-- begin EXTRACT PROVIDED --

German Protestant Church head quits after sex assault cover-up allegations

The leader of the German Protestant Church, Annette Kurschus, on Monday stepped down from her post after being accused of covering up suspected sexual assault by a colleague.

EKD Council Chairwoman Annette Kurschus
EKD Council Chairwoman Annette Kurschus stands in the hall in Bielefeld in which she makes a personal statement on allegations of sexually abusive behaviour by a former church employee. Photo: picture alliance/dpa | Christoph Reichwein

Kurschus denied any knowledge of the abuse but said she was resigning “to prevent damage to my church”.

The 60-year-old theologian has been caught in a storm of media reports that she was informed about allegations against her former colleague in the church district of Siegen but did nothing about it.

The man is now being investigated by police.

Kurschus said she had known the suspect’s family for a long time and was aware of both his homosexuality and his marital infidelity.

She said she had sought to protect the family but came under fire over “a lack of transparency”.

“It is all the more bitter because I have never — and I stress this — never sought to shirk my responsibility, withhold important facts, cover up facts or even cover up for an accused person,” she said.

-- end EXTRACT PROVIDED --

# TASKS FOR THIS EXERCISE
1. According to the article on Kurschus's resignation, what reason did she give for stepping down?
2. Write the next part of the article on Kurschus's resignation, picking up after her quoted statement.
The entries on this page have no connection to the article on Kurschus's resignation.

-- begin DATA SUPPLIED --

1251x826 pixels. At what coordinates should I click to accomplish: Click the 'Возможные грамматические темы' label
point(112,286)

-- end DATA SUPPLIED --
-- begin DATA SUPPLIED --

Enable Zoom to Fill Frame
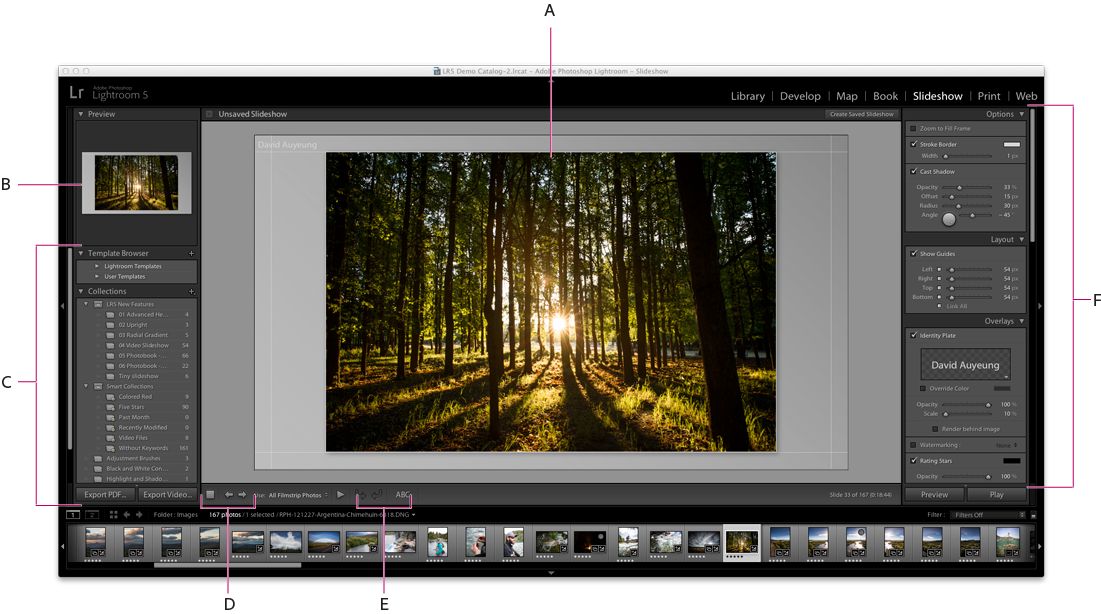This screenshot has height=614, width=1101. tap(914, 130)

-- end DATA SUPPLIED --

# THE RESPONSES
1. To prevent damage to her church.

2.
READ ALSO: Record number of Catholics leave German Church

While the Catholic Church has for years been in turmoil over sexual assault claims, its Protestant counterpart has been largely unscathed.

A study commissioned by the German Bishops’ Conference in 2018 concluded that 1,670 Catholic clergymen in the country had committed some form of sexual attack against 3,677 minors between 1946 and 2014.

The real number of victims is thought to be much higher.

An 800-page report on the Cologne diocese alone, released in 2021, found 202 alleged perpetrators of sexual assault and 314 victims between 1975 and 2018. More than half of the victims were under 14 

The Catholic Church’s payouts for victims of abuse in Germany were increased in 2020 to up to €50,000 from around €5,000  previously, but campaigners say the sum is still inadequate.

Last year alone around €28 million in payments were approved.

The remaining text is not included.